All mystical ventures involve the mind, and we all know how much our minds can lie to us. You don’t need to even imagine an occult experience to deceive yourself – a good anxiety attack will do that for you. The imagination can be easily turned to build entire worlds inside our head that we start to believe, moreso if we want to.
If you’ve engaged at all in the world of occultism, you’ve encountered self-deceiving people, and let’s face it, we’ve all deceived ourselves before. My guess is we can remember other people’s self-deceptions a bit more easily as our own, which is one hell of a warning to our own ability to make stuff up. To engage in meditation or magic is to know you’re walking into your own delusions.

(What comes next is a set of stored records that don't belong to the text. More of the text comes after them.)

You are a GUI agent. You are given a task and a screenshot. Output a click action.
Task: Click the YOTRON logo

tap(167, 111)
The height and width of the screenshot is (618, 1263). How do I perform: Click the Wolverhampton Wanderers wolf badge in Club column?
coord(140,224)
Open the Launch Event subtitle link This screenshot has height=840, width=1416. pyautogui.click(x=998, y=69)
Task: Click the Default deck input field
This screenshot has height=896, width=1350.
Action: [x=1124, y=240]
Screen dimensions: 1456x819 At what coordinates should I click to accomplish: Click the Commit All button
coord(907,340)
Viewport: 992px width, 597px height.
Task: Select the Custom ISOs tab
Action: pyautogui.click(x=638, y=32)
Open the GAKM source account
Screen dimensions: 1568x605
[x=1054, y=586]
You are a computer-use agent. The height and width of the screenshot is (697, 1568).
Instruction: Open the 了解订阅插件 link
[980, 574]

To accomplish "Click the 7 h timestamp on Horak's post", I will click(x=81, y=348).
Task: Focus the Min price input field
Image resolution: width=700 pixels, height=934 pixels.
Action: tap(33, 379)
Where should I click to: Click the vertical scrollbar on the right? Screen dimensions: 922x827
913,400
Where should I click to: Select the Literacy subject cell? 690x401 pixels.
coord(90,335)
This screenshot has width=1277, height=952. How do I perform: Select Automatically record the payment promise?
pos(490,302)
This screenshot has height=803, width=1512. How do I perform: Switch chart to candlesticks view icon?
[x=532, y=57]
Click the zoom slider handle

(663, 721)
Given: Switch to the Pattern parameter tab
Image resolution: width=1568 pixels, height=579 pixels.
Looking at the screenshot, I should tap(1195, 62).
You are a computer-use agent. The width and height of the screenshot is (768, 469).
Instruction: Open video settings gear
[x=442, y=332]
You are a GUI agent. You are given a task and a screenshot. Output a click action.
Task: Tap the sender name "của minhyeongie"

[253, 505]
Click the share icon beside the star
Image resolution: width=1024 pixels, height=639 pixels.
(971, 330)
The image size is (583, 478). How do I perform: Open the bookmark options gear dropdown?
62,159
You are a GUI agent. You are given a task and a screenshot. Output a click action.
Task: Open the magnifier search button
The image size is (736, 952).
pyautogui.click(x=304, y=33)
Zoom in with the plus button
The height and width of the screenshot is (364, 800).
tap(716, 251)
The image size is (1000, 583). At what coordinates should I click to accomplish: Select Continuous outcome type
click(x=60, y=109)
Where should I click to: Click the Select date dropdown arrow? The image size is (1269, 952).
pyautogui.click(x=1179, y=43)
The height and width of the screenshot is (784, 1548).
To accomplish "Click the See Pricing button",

. . . and it’s also to easily forget those delusions.
At the same time, we’ve all had those magical experiences where something was really going on. That dream, that voice, that synchronicity-chain that just couldn’t happen, or something more intense. Something is out there, but sometimes you have to wonder “did I make this shit up?”
Where I pay attention, where I take occult experiences seriously, is when they shock the person who experiences them. Something unexpected, something disturbing, something more powerful than expected. Whatever happened, when it is outside of expectations and part of a mystic experience then personal making-shit-up is less likely.
I mean yes, you may have made stuff up, but it’s less likely. It may not be a truly occult experience, but a least it’s different and worth study. But then there are those moments where both explanations don’t hold up and you have to sit with what happened.
I value the shock of my mystical efforts. That’s the time to listen.